DATA LINES -
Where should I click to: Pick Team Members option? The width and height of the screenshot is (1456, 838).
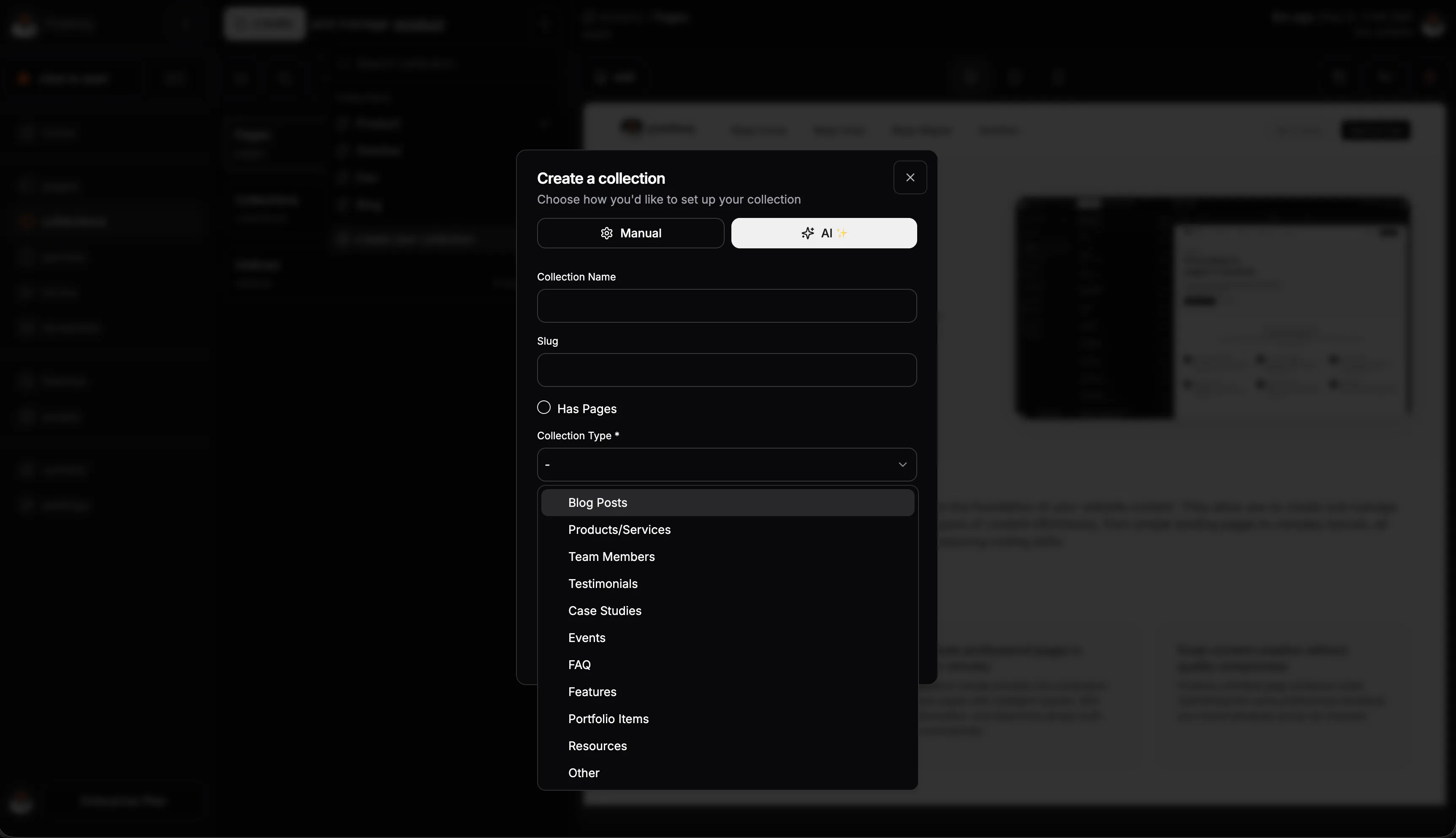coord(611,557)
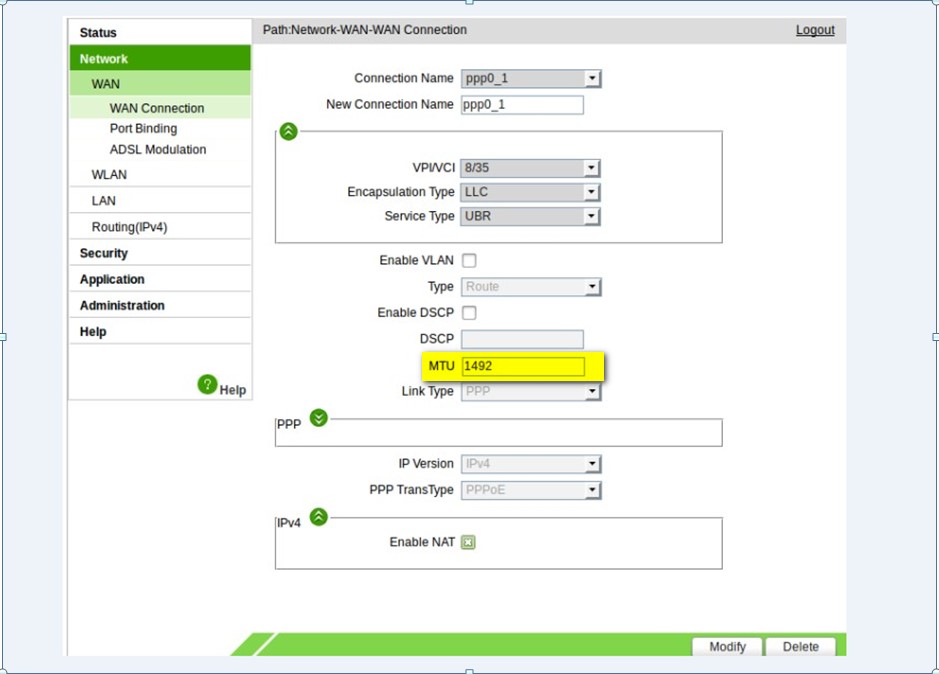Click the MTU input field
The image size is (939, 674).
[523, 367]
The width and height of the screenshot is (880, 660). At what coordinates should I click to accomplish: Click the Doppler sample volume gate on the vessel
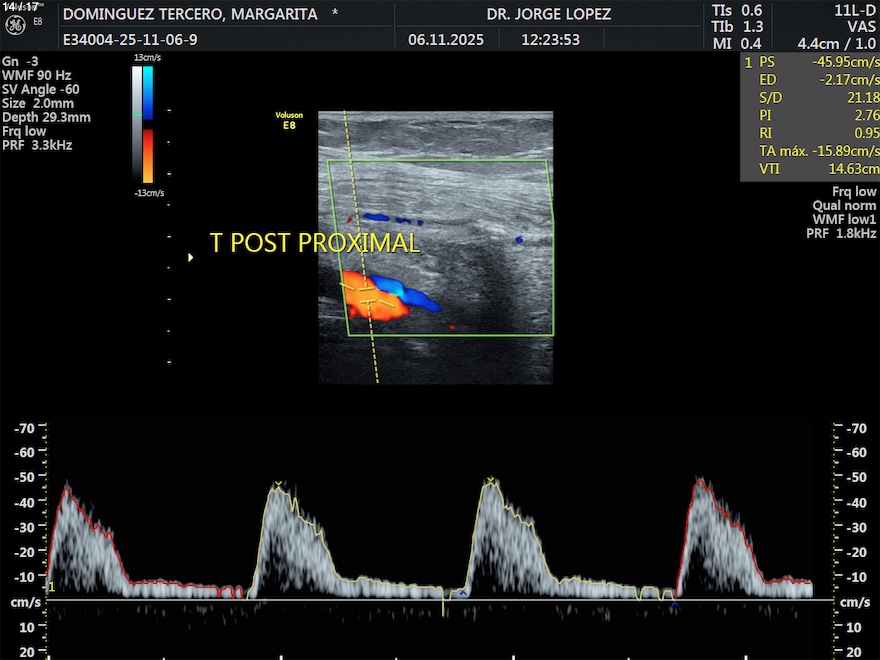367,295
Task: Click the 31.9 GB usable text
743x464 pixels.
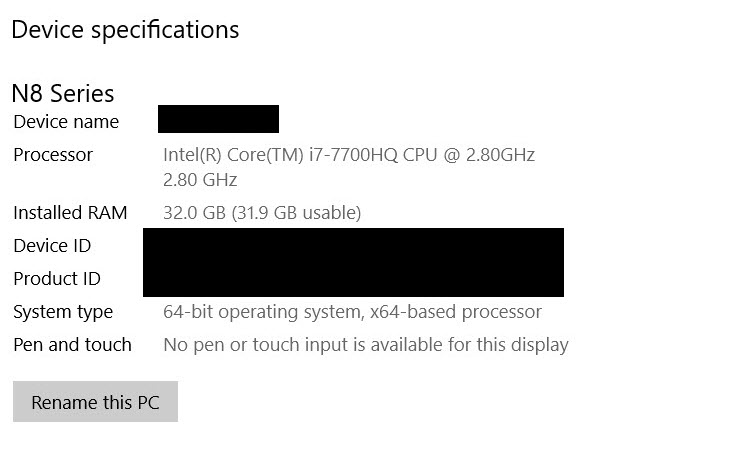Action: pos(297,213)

--

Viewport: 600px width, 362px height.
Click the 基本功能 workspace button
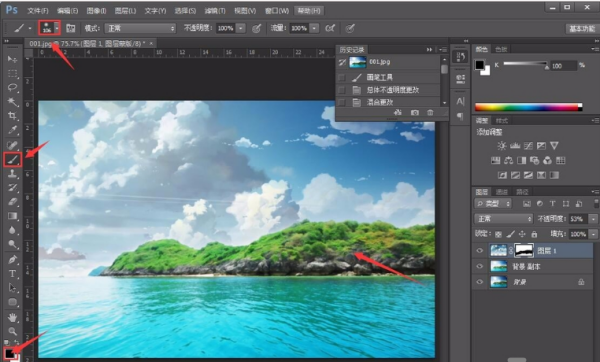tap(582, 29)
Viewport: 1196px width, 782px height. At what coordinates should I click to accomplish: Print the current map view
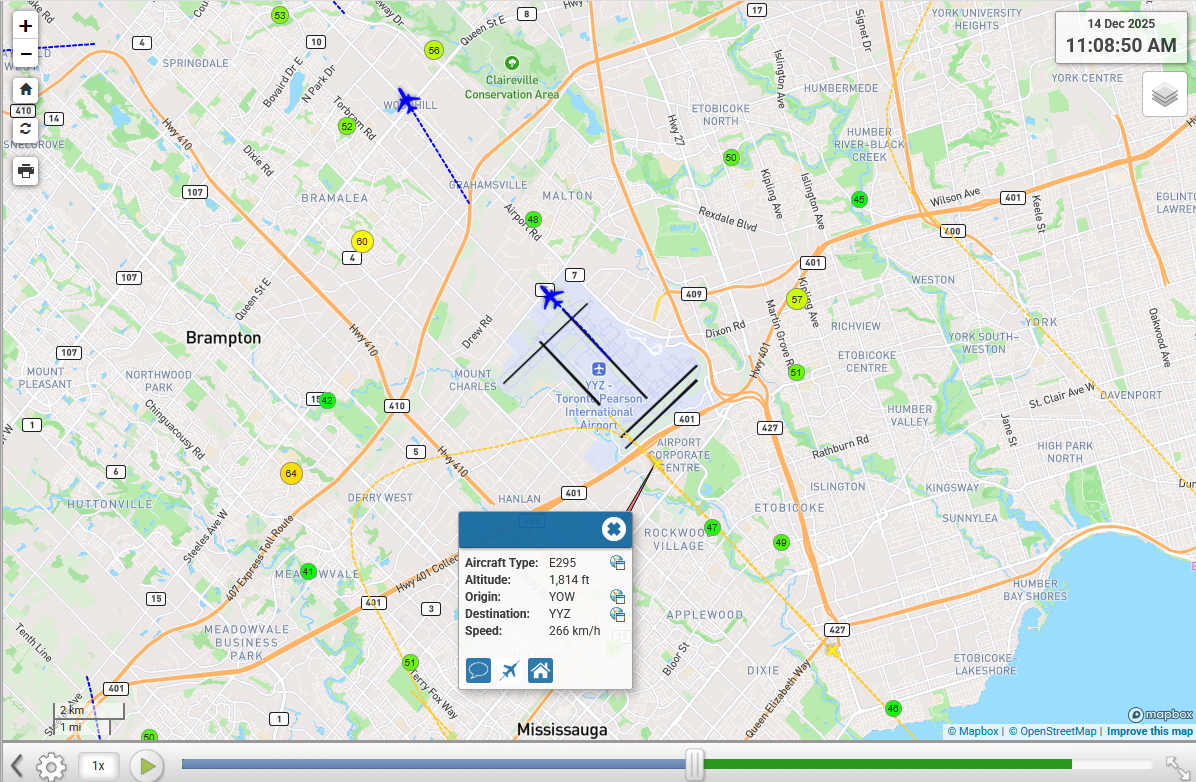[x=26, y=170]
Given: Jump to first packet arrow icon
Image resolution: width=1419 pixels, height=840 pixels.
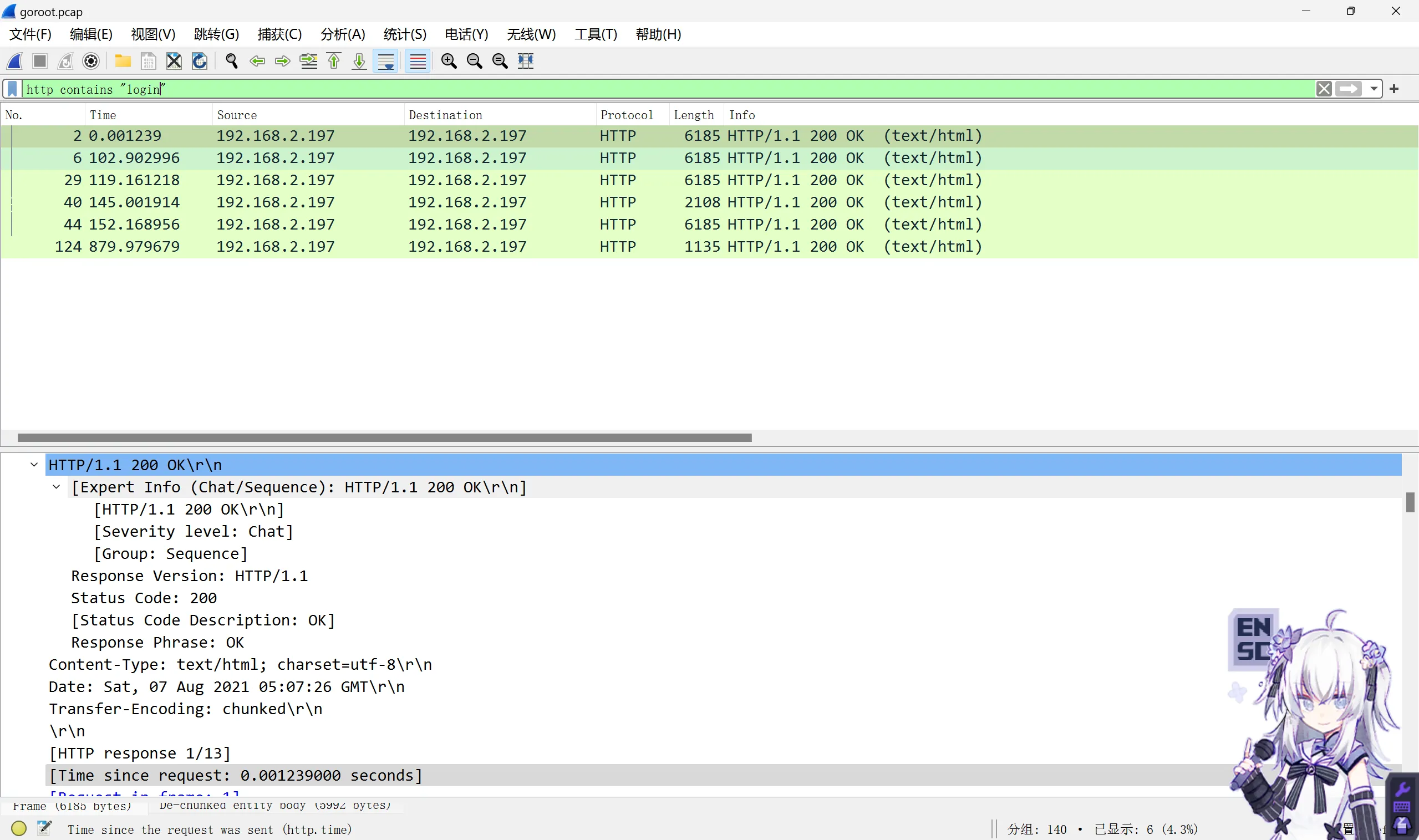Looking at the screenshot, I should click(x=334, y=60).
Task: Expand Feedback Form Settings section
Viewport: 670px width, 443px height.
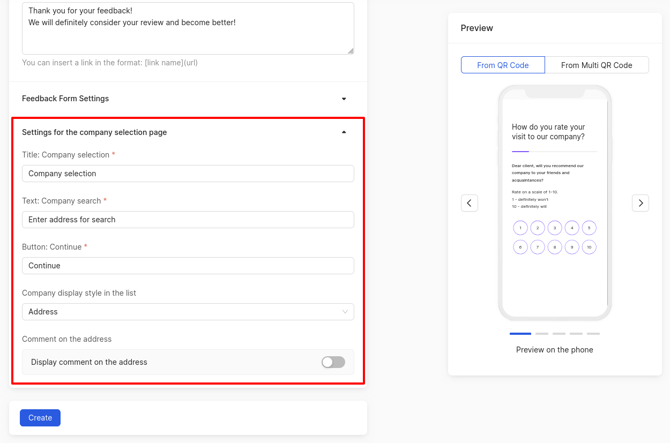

--

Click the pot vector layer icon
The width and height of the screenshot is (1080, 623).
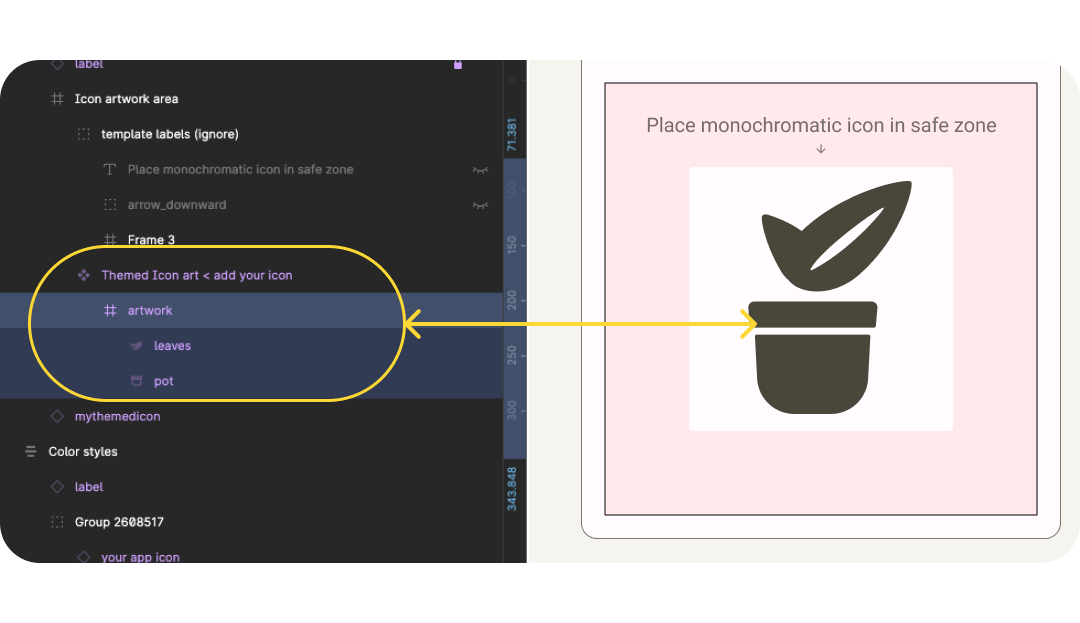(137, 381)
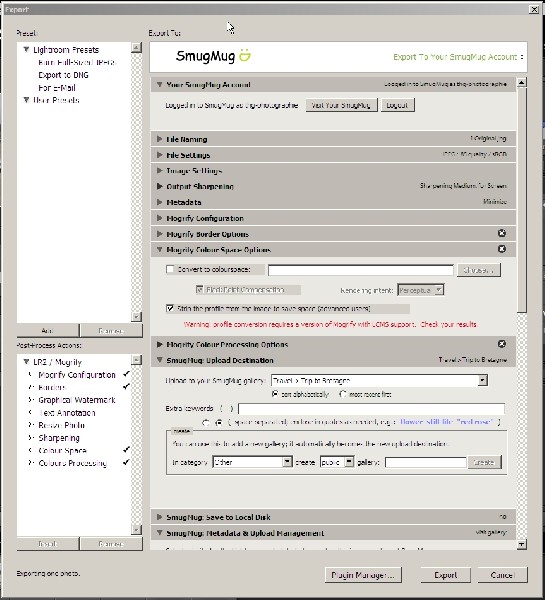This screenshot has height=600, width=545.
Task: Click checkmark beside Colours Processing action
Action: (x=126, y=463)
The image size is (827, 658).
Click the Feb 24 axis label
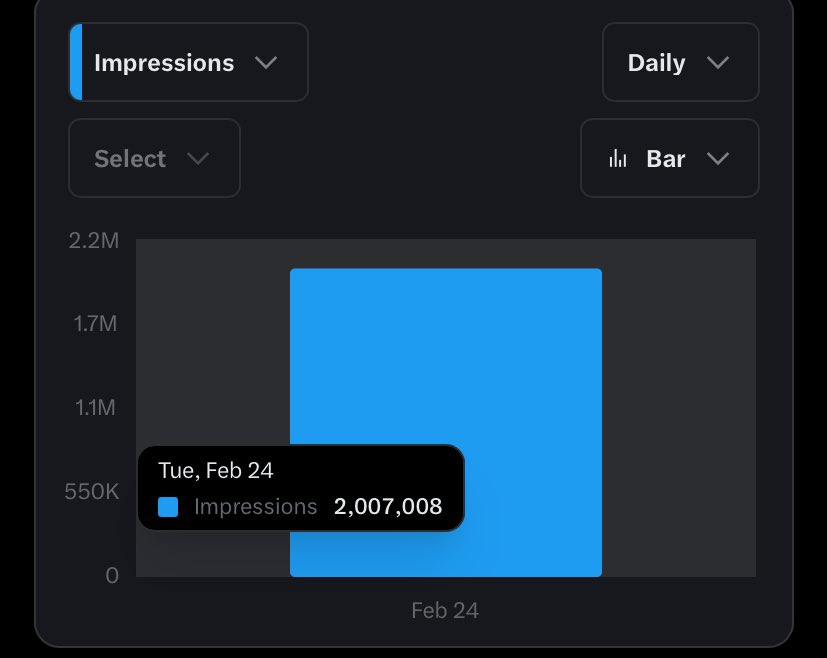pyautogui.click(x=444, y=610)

WORK INSTRUCTIONS - Swap "Print" for "Export" in the entries starting at the line containing "Viewport: 1196px width, 782px" and ending at the line containing "Viewport: 670px width, 443px height.", and give those lines again with nothing else changed. Leave the pictures out of the answer.

FINISHED TASK -
Viewport: 1196px width, 782px height. At what coordinates should I click to accomplish: Export the current map view
[x=26, y=170]
Given: Jump to first packet arrow icon
Image resolution: width=1419 pixels, height=840 pixels.
Looking at the screenshot, I should click(x=334, y=60).
Task: Expand Feedback Form Settings section
Viewport: 670px width, 443px height.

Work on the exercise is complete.